**Document extract**
------------------------------------------------------------
Veirano Advogados was founded in 1972 and is one of the leading and most renowned Brazilian business, full-service law firms, focused on developing tailored solutions for multinational companies operating in strategic sectors of the economy. With a diverse team of over 600 people, including circa 300 lawyers working in an integrated fashion, the firm handles both routine and complex multidisciplinary cases that require the co-ordinated talents of professionals with diverse areas of expertise. Veirano offers one of the most experienced energy practices within Brazilian law firms, adapting to the energy transition and shifting industry landscape. The team provides comprehensive legal and regulatory support across the industry's value chain, led by experts including Ali El Hage Filho and Lívia Amorim. With a multidisciplinary approach, Veirano ensures its lawyers are adept in oil, gas, power, and other energy sectors, including biofuels, hydrogen and renewable energy.

As climate change continues its prevalence socio-political concerns and demands, the energy landscape is set to be shaped largely by geopolitical issues, macroeconomic variables (such as access to financing and rising material costs), evolving policies and regulations, and the emergence of new technologies. These conditions are expected to have a significant impact on not only supply and demand but also trade and investment in the oil and gas industry and, consequently, on the momentum of the transition to renewables.
------------------------------------------------------------
**Data segment**
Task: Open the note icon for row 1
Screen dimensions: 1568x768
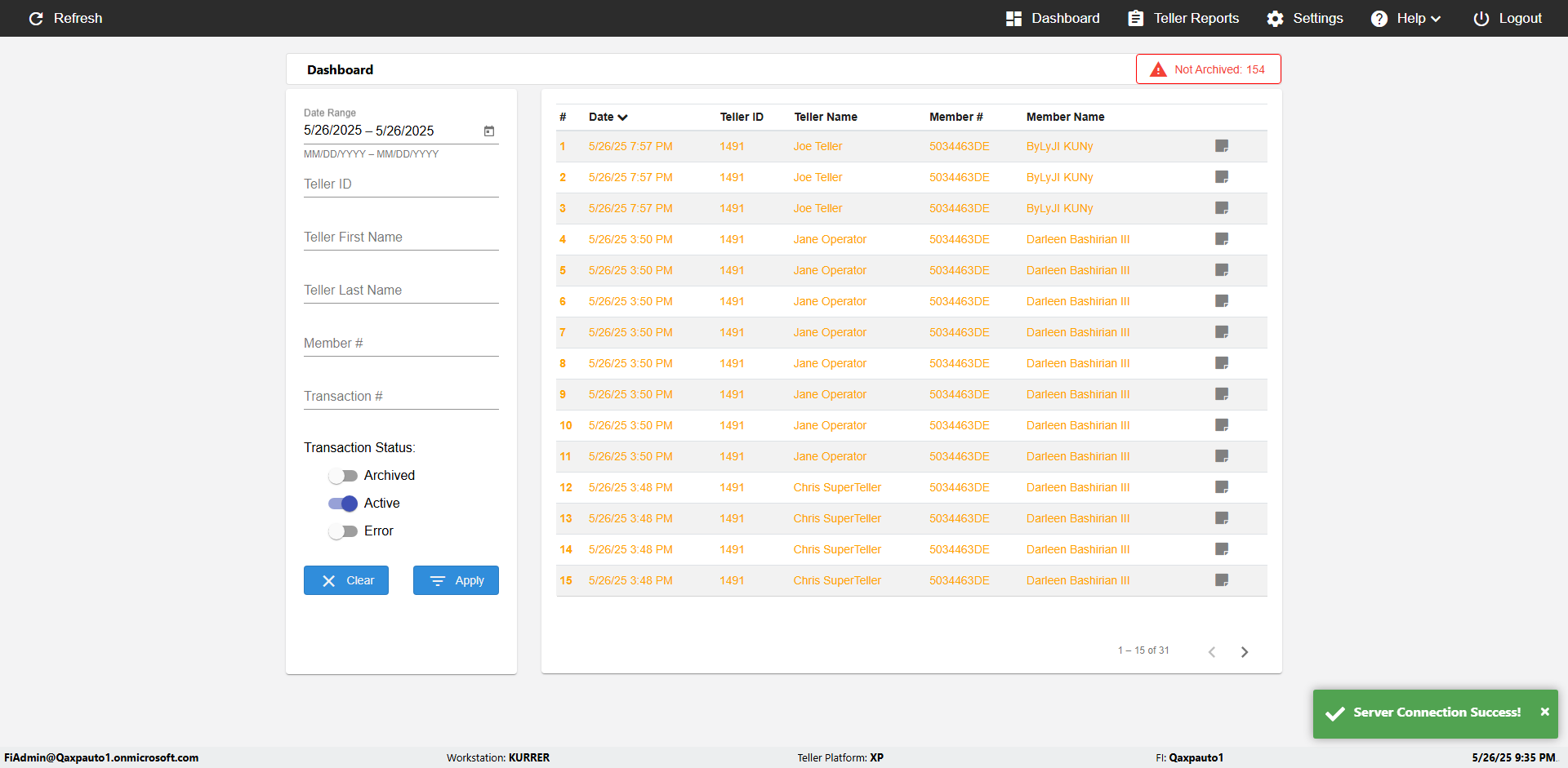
------------------------------------------------------------
**Short task 1**
Answer these questions from the Veirano Advogados text:
(a) In what year was the firm founded?
(b) About how many lawyers does the firm have?
(c) Which two macroeconomic variables does the text name as shaping the energy landscape?
**Short task 2**
Write out the part of the Veirano Advogados text starting with "As climate change" and going on through "transition to renewables.".

**Complete answer 1**
(a) 1972
(b) Circa 300
(c) Access to financing and rising material costs

**Complete answer 2**
As climate change continues its prevalence socio-political concerns and demands, the energy landscape is set to be shaped largely by geopolitical issues, macroeconomic variables (such as access to financing and rising material costs), evolving policies and regulations, and the emergence of new technologies. These conditions are expected to have a significant impact on not only supply and demand but also trade and investment in the oil and gas industry and, consequently, on the momentum of the transition to renewables.